Xin nian kuai le—today is the first day of the Lunar New Year, and billions across Asia are celebrating the prospects of happiness, good fortune, and prosperity. It’s the biggest holiday of the year in many countries, with festivities in China, South Korea, Singapore, Mongolia, Tibet, and Vietnam lasting through the next few weeks.

But the Lunar New Year may reign supreme in China, whose cultural revelries compose the event that much of the world envisions—replete with paper lanterns, dragon dances, and lucky red hongbao stuffed with coins. According to the Chinese zodiac, 2022 is the Year of the Tiger—the king of the jungle in Asia—symbolizing strength and ferocity in the new season, and serving as the poster animal of the year worldwide.
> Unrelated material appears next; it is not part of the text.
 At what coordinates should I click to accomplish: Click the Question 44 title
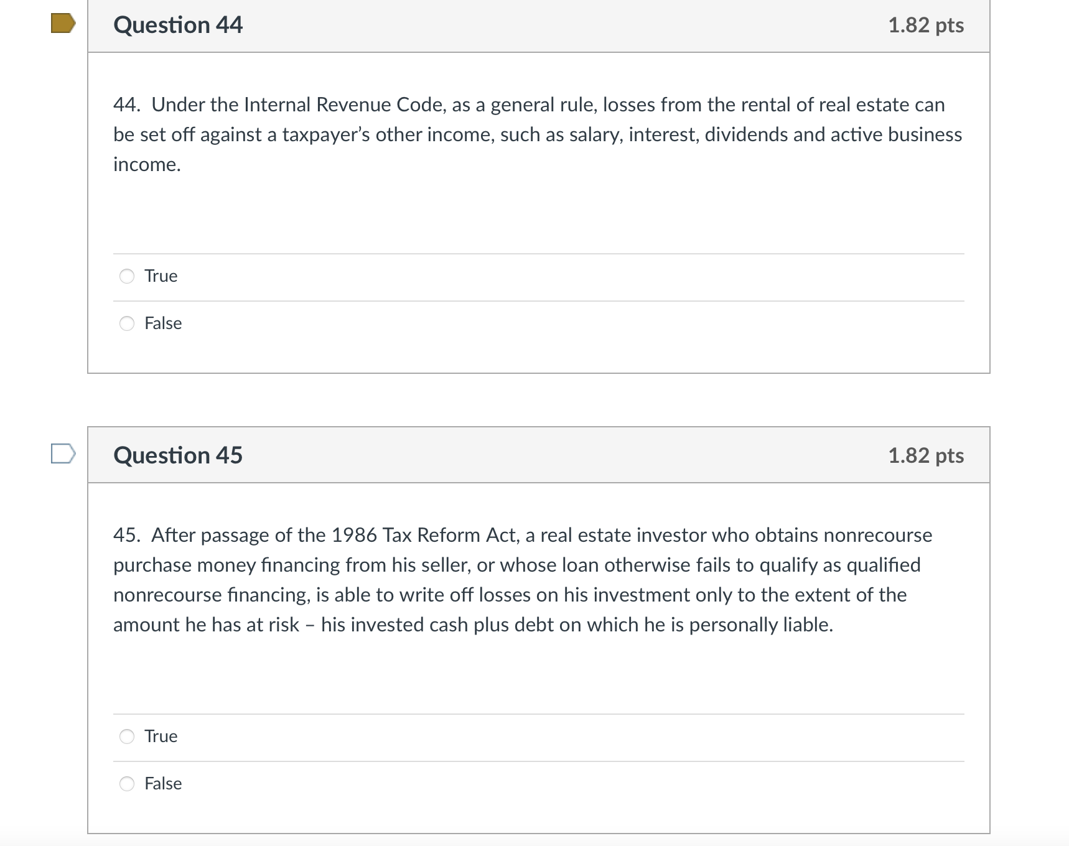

To mark the occasion, Google has once again designed a custom doodle. This year’s illustration weaves together many elements of Chinese tradition into a lovely patchwork quilt, with each piece an homage to the holiday celebration.

Most prominently, there is the tiger: It spins a pinwheel with its tail to usher the turning of fortunes, and paws at the branches of a peach blossom tree, flowers showering upon its head. Peach blossoms—a sacred plant in China whose fruit represents longevity—are often used to decorate homes for the new year, along with orchids, narcissus (auspicious Chinese lilies, pictured in the doodle’s bottom right corner), and lucky bamboo, a skinnier, more lithe version of what pandas eat (it also shows up in most emoji libraries, often with a hongbao strung to it).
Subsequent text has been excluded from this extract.